**Material provided**
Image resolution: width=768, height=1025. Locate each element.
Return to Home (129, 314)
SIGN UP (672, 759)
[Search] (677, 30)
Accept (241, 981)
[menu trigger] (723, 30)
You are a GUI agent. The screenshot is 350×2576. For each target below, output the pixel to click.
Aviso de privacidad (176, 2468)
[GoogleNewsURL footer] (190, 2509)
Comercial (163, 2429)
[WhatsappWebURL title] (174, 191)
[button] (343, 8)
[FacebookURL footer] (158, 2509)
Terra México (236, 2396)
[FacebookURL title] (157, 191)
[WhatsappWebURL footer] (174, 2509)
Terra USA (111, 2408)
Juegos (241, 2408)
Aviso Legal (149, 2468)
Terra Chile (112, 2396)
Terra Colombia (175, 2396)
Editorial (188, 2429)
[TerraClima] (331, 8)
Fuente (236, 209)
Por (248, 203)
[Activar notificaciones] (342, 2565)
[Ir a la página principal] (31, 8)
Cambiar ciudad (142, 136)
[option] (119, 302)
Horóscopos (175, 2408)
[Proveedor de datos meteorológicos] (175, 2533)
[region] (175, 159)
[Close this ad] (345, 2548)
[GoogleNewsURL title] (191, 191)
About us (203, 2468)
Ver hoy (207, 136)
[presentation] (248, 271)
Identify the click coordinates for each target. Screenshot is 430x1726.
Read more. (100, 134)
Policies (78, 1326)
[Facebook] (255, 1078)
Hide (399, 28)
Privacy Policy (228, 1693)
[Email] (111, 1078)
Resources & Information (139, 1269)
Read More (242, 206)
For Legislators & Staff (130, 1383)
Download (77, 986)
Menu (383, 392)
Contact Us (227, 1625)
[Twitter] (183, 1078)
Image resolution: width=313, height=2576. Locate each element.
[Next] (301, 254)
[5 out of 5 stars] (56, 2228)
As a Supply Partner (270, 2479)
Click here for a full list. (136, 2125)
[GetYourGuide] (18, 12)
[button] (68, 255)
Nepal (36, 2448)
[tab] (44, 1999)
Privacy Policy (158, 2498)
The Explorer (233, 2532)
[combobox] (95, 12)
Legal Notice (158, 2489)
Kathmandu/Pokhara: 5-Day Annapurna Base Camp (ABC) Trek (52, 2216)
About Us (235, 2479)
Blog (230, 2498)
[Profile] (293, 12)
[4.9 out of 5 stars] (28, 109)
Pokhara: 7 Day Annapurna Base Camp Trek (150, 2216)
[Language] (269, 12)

**Task statement**
Retype all of the records above without a single alteration.

**Solved exercise**
Image resolution: width=768, height=1025. Locate each element.
Return to Home (129, 314)
SIGN UP (672, 759)
[Search] (677, 30)
Accept (241, 981)
[menu trigger] (723, 30)
You are a GUI agent. The screenshot is 350×2576. For each target below, output the pixel to click.
Aviso de privacidad (176, 2468)
[GoogleNewsURL footer] (190, 2509)
Comercial (163, 2429)
[WhatsappWebURL title] (174, 191)
[button] (343, 8)
[FacebookURL footer] (158, 2509)
Terra México (236, 2396)
[FacebookURL title] (157, 191)
[WhatsappWebURL footer] (174, 2509)
Terra USA (111, 2408)
Juegos (241, 2408)
Aviso Legal (149, 2468)
Terra Chile (112, 2396)
Terra Colombia (175, 2396)
Editorial (188, 2429)
[TerraClima] (331, 8)
Fuente (236, 209)
Por (248, 203)
[Activar notificaciones] (342, 2565)
[Ir a la página principal] (31, 8)
Cambiar ciudad (142, 136)
[option] (119, 302)
Horóscopos (175, 2408)
[Proveedor de datos meteorológicos] (175, 2533)
[region] (175, 159)
[Close this ad] (345, 2548)
[GoogleNewsURL title] (191, 191)
About us (203, 2468)
Ver hoy (207, 136)
[presentation] (248, 271)
Identify the click coordinates for each target. Screenshot is 430x1726.
Read more. (100, 134)
Policies (78, 1326)
[Facebook] (255, 1078)
Hide (399, 28)
Privacy Policy (228, 1693)
[Email] (111, 1078)
Resources & Information (139, 1269)
Read More (242, 206)
For Legislators & Staff (130, 1383)
Download (77, 986)
Menu (383, 392)
Contact Us (227, 1625)
[Twitter] (183, 1078)
Image resolution: width=313, height=2576. Locate each element.
[Next] (301, 254)
[5 out of 5 stars] (56, 2228)
As a Supply Partner (270, 2479)
Click here for a full list. (136, 2125)
[GetYourGuide] (18, 12)
[button] (68, 255)
Nepal (36, 2448)
[tab] (44, 1999)
Privacy Policy (158, 2498)
The Explorer (233, 2532)
[combobox] (95, 12)
Legal Notice (158, 2489)
Kathmandu/Pokhara: 5-Day Annapurna Base Camp (ABC) Trek (52, 2216)
About Us (235, 2479)
Blog (230, 2498)
[Profile] (293, 12)
[4.9 out of 5 stars] (28, 109)
Pokhara: 7 Day Annapurna Base Camp Trek (150, 2216)
[Language] (269, 12)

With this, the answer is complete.